Software developers always want to do the best thing for their product. The Exchange developers follow this truism and usually do a fine job of creating new functionality that’s easy to understand and useful in practice. The bad old days when features were implemented only when an administrator applied an undocumented and known-to-just-a-select-few registry hack are thankfully long gone. And then you meet automatic quarantining of mailboxes as implemented in Exchange 2010 SP1 onward, including Exchange 2013.[

The idea behind automatic quarantining of mailboxes is excellent. Essentially, it’s designed to detect clients that are taking up too much of the Store’s attention because something is going wrong. MAPI clients like Outlook use multiple threads within the Store process when they connect to mailboxes. If one or more of these threads “freeze” for some reason, they can cause the Store to consume more CPU than it should in an attempt to service the thread. The problem might be caused by corrupt mailbox data or a software bug in either the client or Store process or some other reason such as network failure. In any case, it’s a bad thing if threads freeze or terminate abnormally.

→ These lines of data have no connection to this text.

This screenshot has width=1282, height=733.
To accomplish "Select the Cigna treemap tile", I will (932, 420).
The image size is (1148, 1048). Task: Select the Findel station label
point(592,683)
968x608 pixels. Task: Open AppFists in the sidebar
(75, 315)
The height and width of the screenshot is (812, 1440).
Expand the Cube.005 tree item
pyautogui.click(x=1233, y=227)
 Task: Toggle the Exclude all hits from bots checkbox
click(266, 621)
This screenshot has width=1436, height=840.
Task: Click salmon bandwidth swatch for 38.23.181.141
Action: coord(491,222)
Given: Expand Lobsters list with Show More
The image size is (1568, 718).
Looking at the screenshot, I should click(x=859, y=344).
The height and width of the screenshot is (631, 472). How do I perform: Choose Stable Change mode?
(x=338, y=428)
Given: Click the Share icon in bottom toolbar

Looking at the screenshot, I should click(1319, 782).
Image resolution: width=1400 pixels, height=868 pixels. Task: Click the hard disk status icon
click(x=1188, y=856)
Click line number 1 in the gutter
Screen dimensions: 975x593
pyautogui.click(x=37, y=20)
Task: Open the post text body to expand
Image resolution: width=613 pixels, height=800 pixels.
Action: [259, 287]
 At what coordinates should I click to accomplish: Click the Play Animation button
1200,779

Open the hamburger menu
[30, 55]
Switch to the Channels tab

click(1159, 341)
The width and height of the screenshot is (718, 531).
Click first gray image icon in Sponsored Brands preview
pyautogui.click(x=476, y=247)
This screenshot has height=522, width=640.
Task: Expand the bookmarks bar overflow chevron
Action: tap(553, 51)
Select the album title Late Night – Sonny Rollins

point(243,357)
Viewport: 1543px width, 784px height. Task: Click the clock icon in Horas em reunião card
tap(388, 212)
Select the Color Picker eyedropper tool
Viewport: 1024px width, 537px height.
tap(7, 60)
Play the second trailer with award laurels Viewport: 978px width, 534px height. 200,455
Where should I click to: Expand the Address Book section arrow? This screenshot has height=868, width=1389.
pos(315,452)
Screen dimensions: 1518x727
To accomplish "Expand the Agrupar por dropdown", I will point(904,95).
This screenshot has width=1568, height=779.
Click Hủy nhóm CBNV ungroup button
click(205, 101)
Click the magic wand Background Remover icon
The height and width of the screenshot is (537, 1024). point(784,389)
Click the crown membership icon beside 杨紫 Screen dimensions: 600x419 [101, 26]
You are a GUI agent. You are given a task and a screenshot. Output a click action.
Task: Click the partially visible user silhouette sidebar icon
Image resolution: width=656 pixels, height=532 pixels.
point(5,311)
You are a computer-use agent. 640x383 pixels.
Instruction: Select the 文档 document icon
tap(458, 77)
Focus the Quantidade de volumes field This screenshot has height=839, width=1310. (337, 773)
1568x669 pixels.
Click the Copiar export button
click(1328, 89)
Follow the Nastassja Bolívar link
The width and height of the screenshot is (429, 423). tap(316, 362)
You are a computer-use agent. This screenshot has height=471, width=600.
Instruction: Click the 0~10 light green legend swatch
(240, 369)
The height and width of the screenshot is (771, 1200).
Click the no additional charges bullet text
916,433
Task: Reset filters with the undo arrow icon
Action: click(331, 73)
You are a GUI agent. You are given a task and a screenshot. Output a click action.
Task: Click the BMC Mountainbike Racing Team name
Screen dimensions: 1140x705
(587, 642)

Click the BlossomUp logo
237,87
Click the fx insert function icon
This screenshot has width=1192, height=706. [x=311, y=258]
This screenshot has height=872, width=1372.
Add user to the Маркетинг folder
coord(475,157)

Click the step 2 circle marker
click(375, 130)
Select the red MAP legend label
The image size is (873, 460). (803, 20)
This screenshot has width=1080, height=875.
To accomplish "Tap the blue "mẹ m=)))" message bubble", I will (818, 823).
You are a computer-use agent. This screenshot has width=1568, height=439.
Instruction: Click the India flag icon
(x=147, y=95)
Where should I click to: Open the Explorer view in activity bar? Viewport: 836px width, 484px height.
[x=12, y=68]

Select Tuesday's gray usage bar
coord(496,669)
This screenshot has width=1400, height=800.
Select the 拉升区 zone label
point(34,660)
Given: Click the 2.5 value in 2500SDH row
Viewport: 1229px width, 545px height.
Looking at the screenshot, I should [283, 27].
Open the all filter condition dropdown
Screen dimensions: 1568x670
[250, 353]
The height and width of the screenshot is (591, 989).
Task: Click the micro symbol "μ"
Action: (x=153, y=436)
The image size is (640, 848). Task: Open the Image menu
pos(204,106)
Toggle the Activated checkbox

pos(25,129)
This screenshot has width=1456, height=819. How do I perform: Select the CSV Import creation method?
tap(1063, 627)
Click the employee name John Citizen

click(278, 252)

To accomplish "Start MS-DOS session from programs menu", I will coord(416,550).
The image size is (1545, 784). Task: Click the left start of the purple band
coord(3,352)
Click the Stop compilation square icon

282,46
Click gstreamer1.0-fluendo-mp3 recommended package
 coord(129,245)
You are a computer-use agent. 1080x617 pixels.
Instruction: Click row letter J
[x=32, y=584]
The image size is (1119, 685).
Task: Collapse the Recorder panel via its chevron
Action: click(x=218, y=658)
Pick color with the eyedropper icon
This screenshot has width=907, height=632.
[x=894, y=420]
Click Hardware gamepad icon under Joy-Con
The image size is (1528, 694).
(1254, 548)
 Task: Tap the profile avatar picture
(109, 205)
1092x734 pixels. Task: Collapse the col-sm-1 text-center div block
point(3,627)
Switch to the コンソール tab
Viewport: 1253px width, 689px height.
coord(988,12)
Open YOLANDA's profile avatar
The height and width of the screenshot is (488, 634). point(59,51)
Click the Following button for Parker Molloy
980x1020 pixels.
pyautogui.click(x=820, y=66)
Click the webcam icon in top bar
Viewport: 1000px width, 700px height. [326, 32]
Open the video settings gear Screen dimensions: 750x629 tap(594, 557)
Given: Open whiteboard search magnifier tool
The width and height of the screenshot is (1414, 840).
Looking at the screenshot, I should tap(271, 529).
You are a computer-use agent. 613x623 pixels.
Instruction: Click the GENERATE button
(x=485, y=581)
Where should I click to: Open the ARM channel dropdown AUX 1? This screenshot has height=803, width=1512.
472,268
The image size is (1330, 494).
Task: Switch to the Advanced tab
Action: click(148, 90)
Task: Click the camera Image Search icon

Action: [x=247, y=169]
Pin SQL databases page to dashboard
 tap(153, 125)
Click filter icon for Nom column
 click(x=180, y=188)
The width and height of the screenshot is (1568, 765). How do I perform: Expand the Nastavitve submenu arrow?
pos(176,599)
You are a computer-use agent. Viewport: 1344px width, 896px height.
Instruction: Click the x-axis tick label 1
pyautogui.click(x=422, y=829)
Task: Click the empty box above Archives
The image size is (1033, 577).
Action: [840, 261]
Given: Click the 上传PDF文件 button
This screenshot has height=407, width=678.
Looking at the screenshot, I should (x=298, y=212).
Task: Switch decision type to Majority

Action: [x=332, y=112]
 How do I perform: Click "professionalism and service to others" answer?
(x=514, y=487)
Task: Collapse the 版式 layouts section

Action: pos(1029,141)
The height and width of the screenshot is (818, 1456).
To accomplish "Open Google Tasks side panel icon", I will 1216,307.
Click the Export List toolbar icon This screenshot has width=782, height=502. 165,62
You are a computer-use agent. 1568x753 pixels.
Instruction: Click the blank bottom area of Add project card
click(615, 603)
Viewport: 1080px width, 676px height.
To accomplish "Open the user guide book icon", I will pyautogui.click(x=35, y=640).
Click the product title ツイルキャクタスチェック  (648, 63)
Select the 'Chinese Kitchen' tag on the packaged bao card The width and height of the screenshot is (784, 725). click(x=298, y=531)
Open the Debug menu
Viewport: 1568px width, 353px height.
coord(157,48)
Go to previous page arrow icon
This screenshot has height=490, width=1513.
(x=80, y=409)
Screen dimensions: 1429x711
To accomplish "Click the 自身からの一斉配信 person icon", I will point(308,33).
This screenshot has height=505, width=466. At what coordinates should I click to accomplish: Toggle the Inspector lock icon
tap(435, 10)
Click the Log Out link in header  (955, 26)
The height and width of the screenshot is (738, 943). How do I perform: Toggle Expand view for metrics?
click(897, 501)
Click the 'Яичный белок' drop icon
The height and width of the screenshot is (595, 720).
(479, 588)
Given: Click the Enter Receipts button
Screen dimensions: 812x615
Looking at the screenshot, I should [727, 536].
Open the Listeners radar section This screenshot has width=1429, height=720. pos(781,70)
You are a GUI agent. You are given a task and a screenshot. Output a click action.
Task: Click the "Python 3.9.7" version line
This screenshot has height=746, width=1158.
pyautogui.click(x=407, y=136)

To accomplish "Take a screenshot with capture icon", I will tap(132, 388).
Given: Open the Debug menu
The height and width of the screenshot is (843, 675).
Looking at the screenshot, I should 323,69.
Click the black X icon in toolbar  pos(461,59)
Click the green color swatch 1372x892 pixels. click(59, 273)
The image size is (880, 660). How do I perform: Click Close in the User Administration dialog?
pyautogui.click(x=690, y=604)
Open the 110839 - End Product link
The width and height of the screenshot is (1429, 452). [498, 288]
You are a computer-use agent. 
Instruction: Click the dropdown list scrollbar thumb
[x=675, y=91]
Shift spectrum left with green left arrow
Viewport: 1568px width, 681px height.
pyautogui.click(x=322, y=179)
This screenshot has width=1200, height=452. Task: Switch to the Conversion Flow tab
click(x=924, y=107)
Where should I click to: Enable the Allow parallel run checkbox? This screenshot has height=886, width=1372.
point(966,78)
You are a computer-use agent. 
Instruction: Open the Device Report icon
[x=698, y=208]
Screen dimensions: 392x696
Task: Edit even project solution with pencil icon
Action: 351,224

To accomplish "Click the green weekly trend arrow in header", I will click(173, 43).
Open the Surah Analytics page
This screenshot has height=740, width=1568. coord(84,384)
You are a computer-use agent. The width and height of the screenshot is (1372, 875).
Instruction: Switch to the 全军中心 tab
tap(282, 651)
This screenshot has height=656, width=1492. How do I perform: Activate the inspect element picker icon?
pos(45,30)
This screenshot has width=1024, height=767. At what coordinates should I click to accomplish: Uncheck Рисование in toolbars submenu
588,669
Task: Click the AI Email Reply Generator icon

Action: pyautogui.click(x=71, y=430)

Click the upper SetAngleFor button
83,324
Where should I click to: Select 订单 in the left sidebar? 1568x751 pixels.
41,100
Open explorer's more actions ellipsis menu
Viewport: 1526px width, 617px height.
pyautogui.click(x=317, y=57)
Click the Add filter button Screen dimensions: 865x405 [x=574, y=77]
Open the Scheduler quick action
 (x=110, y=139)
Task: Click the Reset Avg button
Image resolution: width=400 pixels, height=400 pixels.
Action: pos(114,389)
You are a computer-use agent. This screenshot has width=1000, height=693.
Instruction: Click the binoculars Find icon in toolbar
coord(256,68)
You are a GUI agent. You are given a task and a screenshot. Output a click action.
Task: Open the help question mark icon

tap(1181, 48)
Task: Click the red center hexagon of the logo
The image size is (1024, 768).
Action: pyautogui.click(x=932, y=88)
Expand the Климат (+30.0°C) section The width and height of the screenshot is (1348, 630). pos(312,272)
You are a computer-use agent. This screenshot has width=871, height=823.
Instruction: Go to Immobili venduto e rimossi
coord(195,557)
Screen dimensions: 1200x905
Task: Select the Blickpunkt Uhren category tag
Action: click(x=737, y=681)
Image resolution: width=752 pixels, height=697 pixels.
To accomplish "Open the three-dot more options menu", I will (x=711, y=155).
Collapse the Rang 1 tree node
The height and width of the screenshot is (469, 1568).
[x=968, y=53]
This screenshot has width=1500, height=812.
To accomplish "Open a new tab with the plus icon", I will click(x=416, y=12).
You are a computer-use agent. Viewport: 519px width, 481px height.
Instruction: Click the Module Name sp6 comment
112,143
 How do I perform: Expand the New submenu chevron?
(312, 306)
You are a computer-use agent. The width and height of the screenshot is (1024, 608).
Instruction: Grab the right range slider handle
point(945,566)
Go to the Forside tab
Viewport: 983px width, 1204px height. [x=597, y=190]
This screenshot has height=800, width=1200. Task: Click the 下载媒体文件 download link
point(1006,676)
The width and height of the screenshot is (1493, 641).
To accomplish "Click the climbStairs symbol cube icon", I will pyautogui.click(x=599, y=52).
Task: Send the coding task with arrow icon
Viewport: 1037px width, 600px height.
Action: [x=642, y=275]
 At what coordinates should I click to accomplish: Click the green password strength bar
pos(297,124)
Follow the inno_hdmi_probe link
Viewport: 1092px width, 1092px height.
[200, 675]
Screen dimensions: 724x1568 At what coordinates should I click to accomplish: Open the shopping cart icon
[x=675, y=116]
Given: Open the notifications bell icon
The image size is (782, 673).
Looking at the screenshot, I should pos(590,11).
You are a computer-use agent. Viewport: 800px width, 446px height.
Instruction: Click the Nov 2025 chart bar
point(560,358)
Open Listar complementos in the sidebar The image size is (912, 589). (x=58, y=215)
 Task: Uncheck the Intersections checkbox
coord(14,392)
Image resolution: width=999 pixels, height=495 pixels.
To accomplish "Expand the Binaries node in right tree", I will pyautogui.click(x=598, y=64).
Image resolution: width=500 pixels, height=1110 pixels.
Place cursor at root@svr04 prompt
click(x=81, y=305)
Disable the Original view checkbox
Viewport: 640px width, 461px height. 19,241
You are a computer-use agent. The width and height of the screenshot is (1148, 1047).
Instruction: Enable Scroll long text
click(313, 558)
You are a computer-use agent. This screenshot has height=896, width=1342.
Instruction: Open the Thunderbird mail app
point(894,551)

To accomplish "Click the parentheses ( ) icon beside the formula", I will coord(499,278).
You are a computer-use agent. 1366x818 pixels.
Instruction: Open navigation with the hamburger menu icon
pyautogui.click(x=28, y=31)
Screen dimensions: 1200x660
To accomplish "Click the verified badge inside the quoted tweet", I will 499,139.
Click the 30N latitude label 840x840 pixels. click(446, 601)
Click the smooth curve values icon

Automatic processing of problematic mailboxes

Software being software, a thread can go bad from time to time and the Store isn’t too concerned if a solitary thread wanders away into nothingness occasionally. However, if more than five threads connected to a mailbox freeze for more than 60 seconds or three threads crash within a two hour period, then the Store considers the mailbox to be in an abnormal state.

Quarantining is performed by a background thread that runs every two hours within the Store to check the number of crashes experienced by mailboxes. If a mailbox exceeds the crash threshold it is deemed to be a threat to the overall stability of the Store and is therefore put into quarantine. A 10018 event is logged to record this action. Of course, administrators are constantly monitoring their servers in case such an event should arise and will immediately swing into action to resolve the underlying problem that caused the Store to take such drastic action.

You can modify the quarantine thresholds on a per-server basis by creating the following values in the system registry (if the values aren’t present, Exchange uses the default thresholds):

Key:

HKLM\SYSTEM\CCS\Services\MSexchangeIS\ParameterSystem\Servername\Private-dbguid\Quarantined Mailboxes

Values:

  • MailboxQuarantineCrashThreshold: The number of thread crashes that can be experienced by a mailbox before the store considers it a candidate to be quarantined.
  • MailboxQuarantineDurationInseconds: The number of seconds a mailbox remains in quarantine before it is released. The default is 21,600 seconds, or six hours.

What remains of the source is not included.